Доктор внимательно смотрел в глаза Ирэне, словно пытаясь проникнуть взглядом в ее мозг.
— Тогда… — он сделал продолжительную паузу, будто взвешивая все за и против, — тогда я, наверное, смогу помочь вам.
— Он вспомнит меня?
— Нет, это невозможно. Он вспомнит все до момента встречи с вами. И забудет то, чем живет сейчас.
— И что?
— И все. Вы ведь на шесть лет младше мужа?
— Да.
— Вычеркнем четыре года вашей совместной жизни, которые привели его в нашу клинику, и будете моложе только на два!
— Вы думаете…
— Не напрягайтесь, это произойдет не завтра, а через две недели. Я успею все подробно объяснить. Просто вы опять случайно встретитесь, и он не будет ничего помнить о четырех последних годах своей жизни.
— А вдруг… — Ирэна была явно смущена, — я не понравлюсь ему? За эти четыре года я так постарела…
Доктор опустил взгляд к одетой по случаю жары короткой юбке Ирэны. Медленно поднимаясь вверх, он буквально пожирал ее глазами. И когда Ирэна, наконец, поймала его плотоядный взгляд, то чувствовала себя уже полностью раздетой. Кровь ударила в лицо, но врач уже смеялся, так заразительно, что она поняла, зачем он это сделал, и тоже засмеялась, но несколько смущенно.
— А вы и правда гениальный психиатр. Думаю, у меня теперь много лет не появится мысли, что кто-то сможет устоять передо мной. Сколько я должна за сеанс?
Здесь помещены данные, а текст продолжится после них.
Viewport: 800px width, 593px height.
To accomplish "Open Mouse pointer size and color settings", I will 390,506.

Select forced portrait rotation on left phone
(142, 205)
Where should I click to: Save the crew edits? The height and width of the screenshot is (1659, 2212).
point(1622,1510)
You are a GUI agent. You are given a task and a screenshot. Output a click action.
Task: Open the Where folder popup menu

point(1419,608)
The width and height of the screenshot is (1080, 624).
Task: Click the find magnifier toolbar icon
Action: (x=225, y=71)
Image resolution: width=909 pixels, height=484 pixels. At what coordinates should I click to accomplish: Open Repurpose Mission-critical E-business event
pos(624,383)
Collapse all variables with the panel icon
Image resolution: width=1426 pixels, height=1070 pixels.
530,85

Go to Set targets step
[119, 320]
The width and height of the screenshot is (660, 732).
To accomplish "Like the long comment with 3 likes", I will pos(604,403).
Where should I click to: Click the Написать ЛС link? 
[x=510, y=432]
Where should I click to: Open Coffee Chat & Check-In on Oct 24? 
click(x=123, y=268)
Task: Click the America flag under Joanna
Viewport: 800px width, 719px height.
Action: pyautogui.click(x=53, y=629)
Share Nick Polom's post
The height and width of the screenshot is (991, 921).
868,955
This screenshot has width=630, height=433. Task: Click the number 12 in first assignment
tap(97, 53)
— Спасибо, что по лицу не съездили. Итак….
* * *— Синее.
— Ты не права, зеленое!
— Синее.
— Ну, какое же синее? Абсолютно зеленое. Темно-зеленое.
— Синее. Спасибо, что не сказал изумрудное…
Ласковые волны накатывались на прибрежный песок и, негромко шурша, отползали назад.
— Это тебе спасибо.
Сочные малиновые губы Ирэны удивительно вкусны, если их запечатать долгим нежным поцелуем.
Неожиданно она вскрикнула и отстранилась от Виктора.
— Что это у тебя такое жесткое? — спросила Ирэна, ощупывая нагрудный карман рубашки.
— Не знаю, сейчас посмотрим!
Пальцы Виктора медленно разжались.
На ладони багровым огнем горел золотой медальон на тонкой цепочке.